Mechanism of ginkgetin in inducing immunogenic cell death of gastric cancer cells by inhibiting the STAT3 signaling.

Gastric cancer (GC) ranks among the most prevalent and lethal malignancies worldwide. Conventional therapeutic modalities exhibit limited clinical efficacy and are accompanied by severe adverse effects. Consequently, there remains an urgent unmet clinical need for effective therapeutic strategies. Ginkgetin (Gin), a major biflavonoid compound isolated from the leaves of Ginkgo biloba L., has been demonstrated to exert anti-tumor activities against a variety of cancer types. Nevertheless, the biological effects and underlying mechanisms of ginkgetin in GC have rarely been reported. Therefore, the present study seeks to investigate the therapeutic potential and molecular mechanisms of ginkgetin in the management of GC. In vitro experiment, MTT assay, EdU assay, transwell assay, ELISA, and flow cytometry were employed to investigate the impacts of Gin on the proliferation, migration, apoptosis, mitochondrial damage, and immunogenic cell death (ICD) of GC cells. Subsequently, in vivo experiment, the immunomodulatory and anti-tumor activities of Gin were evaluated using ELISA and flow cytometry. Finally, network pharmacology and molecular docking analyses were performed to identify the core targets and pathways underlying Gin-mediated therapeutic effects against GC, with further validation conducted via vitro experiments. In vitro assays demonstrated that Gin potently suppressed the proliferation and migration of gastric cancer cells, promoted intracellular reactive oxygen species (ROS) production,and triggered cancer cell apoptosis. Most notably, Gin was capable of eliciting ICD in gastric cancer cells. In vivo experimental results revealed that Gin could activate anti-tumor immune responses, reverse the immunosuppressive tumor microenvironment (TME), thereby boosting the overall anti-tumor immune response and ultimately inhibiting tumor progression.

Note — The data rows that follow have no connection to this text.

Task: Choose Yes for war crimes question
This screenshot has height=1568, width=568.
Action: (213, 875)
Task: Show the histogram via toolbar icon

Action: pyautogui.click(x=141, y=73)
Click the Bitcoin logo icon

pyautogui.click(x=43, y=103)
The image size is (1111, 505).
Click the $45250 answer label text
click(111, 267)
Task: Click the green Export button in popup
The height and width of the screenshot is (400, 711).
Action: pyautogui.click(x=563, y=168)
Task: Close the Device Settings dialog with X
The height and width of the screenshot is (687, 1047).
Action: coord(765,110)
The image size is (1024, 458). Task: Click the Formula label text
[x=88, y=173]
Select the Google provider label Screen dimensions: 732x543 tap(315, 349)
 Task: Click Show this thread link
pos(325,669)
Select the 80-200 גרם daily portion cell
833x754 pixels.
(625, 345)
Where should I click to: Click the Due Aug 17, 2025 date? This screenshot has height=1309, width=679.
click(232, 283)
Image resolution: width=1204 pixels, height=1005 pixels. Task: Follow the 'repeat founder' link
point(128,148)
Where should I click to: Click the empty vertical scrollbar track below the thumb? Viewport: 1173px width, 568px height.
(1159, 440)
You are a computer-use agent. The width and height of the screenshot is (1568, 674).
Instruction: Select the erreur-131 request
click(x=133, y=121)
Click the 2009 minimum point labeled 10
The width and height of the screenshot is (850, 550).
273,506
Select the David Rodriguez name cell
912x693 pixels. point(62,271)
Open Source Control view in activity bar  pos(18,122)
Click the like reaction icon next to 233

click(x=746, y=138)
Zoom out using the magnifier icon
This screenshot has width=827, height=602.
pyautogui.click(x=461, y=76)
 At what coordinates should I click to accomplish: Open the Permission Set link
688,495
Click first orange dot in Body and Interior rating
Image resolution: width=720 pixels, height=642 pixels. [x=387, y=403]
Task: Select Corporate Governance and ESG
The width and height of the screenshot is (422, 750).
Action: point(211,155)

Collectively, network pharmacology analyses and in vitro validation experiments indicated that Gin exerts its therapeutic efficacy against gastric cancer by blocking the phosphorylation of STAT3. By targeting STAT3 to trigger ICD in gastric cancer cells, ginkgetin activates anti-tumor immune responses and reverses the immunosuppressive TME, thereby providing novel insights into the pharmacological mechanisms underlying its therapeutic effects against GC.